**Instructions to follow:** Present every line of the material below as a JSON list of strings, one string per line, skipping any blank lines.

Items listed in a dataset

* start *

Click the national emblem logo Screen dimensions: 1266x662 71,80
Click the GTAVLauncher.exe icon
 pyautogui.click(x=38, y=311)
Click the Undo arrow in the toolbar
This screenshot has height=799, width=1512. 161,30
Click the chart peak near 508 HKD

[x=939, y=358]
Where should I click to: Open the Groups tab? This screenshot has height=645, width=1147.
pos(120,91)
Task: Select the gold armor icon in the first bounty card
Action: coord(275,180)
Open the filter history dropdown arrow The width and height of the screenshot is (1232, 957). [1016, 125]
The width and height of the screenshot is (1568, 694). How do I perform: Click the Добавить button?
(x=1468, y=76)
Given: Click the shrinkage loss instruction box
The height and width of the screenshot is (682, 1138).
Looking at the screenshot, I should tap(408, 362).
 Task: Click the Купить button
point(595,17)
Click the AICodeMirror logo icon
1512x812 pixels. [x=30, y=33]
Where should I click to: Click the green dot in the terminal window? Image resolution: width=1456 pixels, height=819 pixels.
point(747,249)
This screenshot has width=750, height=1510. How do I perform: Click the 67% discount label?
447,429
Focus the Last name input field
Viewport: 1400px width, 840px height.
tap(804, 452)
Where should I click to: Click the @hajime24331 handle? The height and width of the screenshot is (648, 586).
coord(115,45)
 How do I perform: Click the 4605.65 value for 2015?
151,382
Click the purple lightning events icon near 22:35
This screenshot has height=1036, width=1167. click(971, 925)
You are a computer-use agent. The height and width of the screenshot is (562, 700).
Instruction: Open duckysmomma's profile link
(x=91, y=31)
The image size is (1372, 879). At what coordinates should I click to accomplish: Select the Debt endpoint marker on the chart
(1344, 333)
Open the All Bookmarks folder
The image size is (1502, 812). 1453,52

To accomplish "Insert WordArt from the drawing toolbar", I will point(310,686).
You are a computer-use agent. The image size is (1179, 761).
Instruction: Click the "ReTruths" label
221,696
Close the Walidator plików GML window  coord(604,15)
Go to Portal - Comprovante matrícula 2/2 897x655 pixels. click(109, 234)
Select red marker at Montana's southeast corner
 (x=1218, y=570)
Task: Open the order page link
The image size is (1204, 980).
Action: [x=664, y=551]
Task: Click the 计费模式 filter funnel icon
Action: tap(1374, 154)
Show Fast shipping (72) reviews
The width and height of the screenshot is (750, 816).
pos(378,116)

* end *

**Expected answer:**
[
  "Click the national emblem logo Screen dimensions: 1266x662 71,80",
  "Click the GTAVLauncher.exe icon",
  " pyautogui.click(x=38, y=311)",
  "Click the Undo arrow in the toolbar",
  "This screenshot has height=799, width=1512. 161,30",
  "Click the chart peak near 508 HKD",
  "[x=939, y=358]",
  "Where should I click to: Open the Groups tab? This screenshot has height=645, width=1147.",
  "pos(120,91)",
  "Task: Select the gold armor icon in the first bounty card",
  "Action: coord(275,180)",
  "Open the filter history dropdown arrow The width and height of the screenshot is (1232, 957). [1016, 125]",
  "The width and height of the screenshot is (1568, 694). How do I perform: Click the Добавить button?",
  "(x=1468, y=76)",
  "Given: Click the shrinkage loss instruction box",
  "The height and width of the screenshot is (682, 1138).",
  "Looking at the screenshot, I should tap(408, 362).",
  " Task: Click the Купить button",
  "point(595,17)",
  "Click the AICodeMirror logo icon",
  "1512x812 pixels. [x=30, y=33]",
  "Where should I click to: Click the green dot in the terminal window? Image resolution: width=1456 pixels, height=819 pixels.",
  "point(747,249)",
  "This screenshot has width=750, height=1510. How do I perform: Click the 67% discount label?",
  "447,429",
  "Focus the Last name input field",
  "Viewport: 1400px width, 840px height.",
  "tap(804, 452)",
  "Where should I click to: Click the @hajime24331 handle? The height and width of the screenshot is (648, 586).",
  "coord(115,45)",
  " How do I perform: Click the 4605.65 value for 2015?",
  "151,382",
  "Click the purple lightning events icon near 22:35",
  "This screenshot has height=1036, width=1167. click(971, 925)",
  "You are a computer-use agent. The height and width of the screenshot is (562, 700).",
  "Instruction: Open duckysmomma's profile link",
  "(x=91, y=31)",
  "The image size is (1372, 879). At what coordinates should I click to accomplish: Select the Debt endpoint marker on the chart",
  "(1344, 333)",
  "Open the All Bookmarks folder",
  "The image size is (1502, 812). 1453,52",
  "To accomplish \"Insert WordArt from the drawing toolbar\", I will point(310,686).",
  "You are a computer-use agent. The image size is (1179, 761).",
  "Instruction: Click the \"ReTruths\" label",
  "221,696",
  "Close the Walidator plików GML window  coord(604,15)",
  "Go to Portal - Comprovante matrícula 2/2 897x655 pixels. click(109, 234)",
  "Select red marker at Montana's southeast corner",
  " (x=1218, y=570)",
  "Task: Open the order page link",
  "The image size is (1204, 980).",
  "Action: [x=664, y=551]",
  "Task: Click the 计费模式 filter funnel icon",
  "Action: tap(1374, 154)",
  "Show Fast shipping (72) reviews",
  "The width and height of the screenshot is (750, 816).",
  "pos(378,116)"
]